Task:
Every record below should be repeated exactly. Omit the pictures.

(Records shown begins)

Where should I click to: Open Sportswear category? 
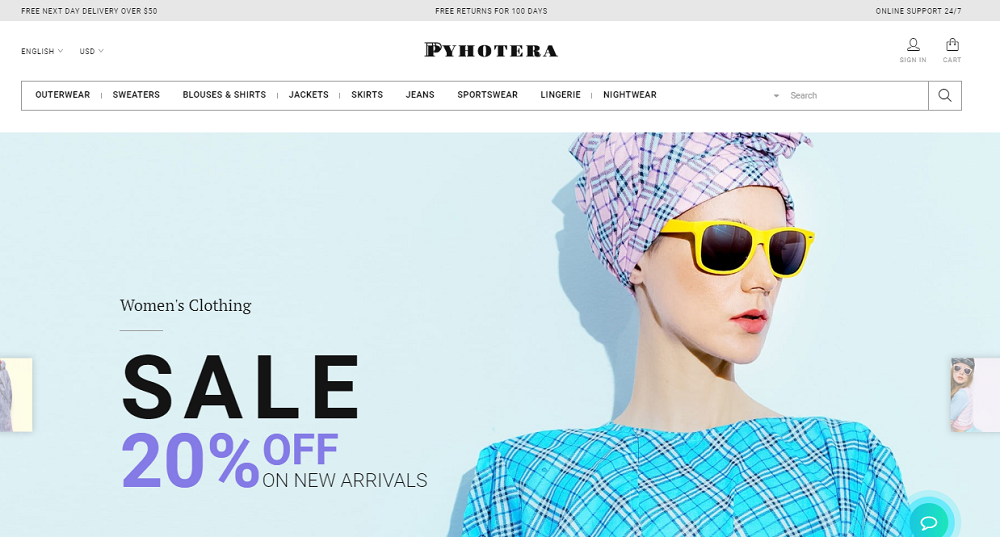pos(487,94)
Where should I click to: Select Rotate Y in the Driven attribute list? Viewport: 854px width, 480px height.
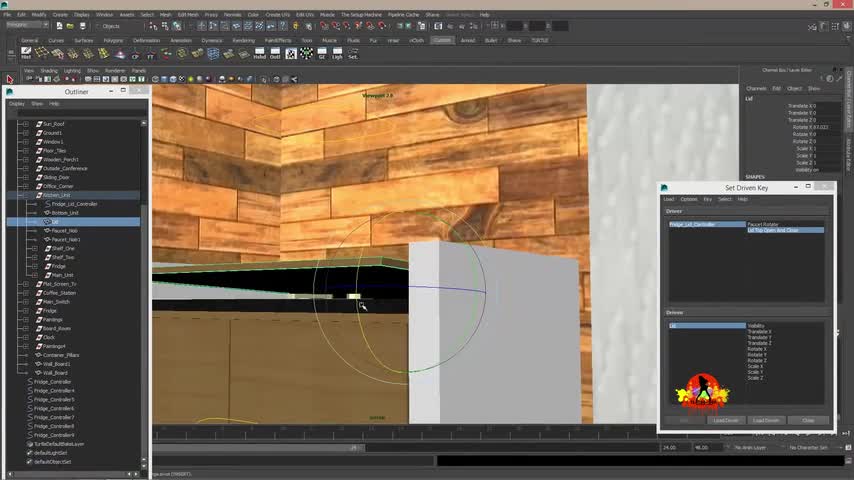click(x=757, y=355)
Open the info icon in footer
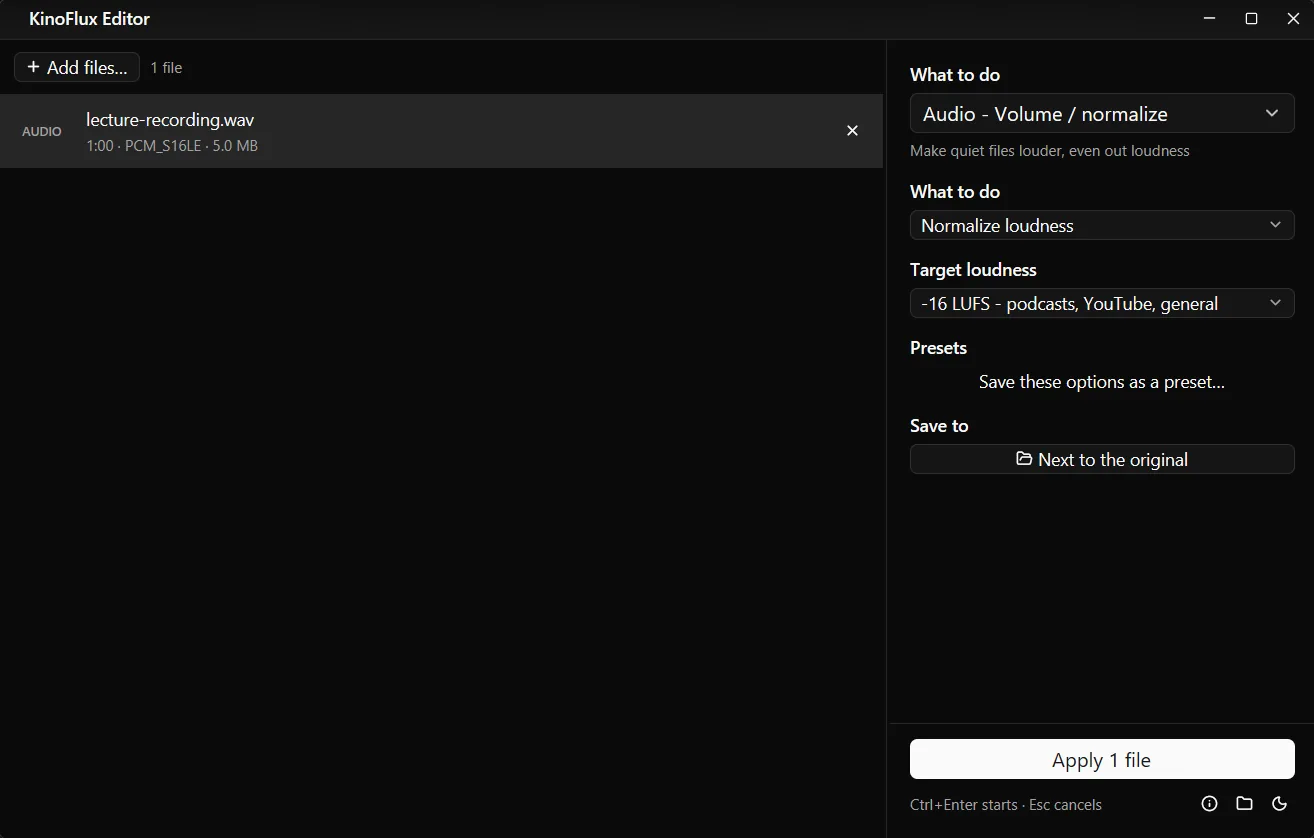 coord(1209,803)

(Records shown ends)

Answer space:
Where should I click to: Open Sportswear category? 
pos(487,94)
Where should I click to: Select Rotate Y in the Driven attribute list? Viewport: 854px width, 480px height.
click(x=757, y=355)
Open the info icon in footer
 coord(1209,803)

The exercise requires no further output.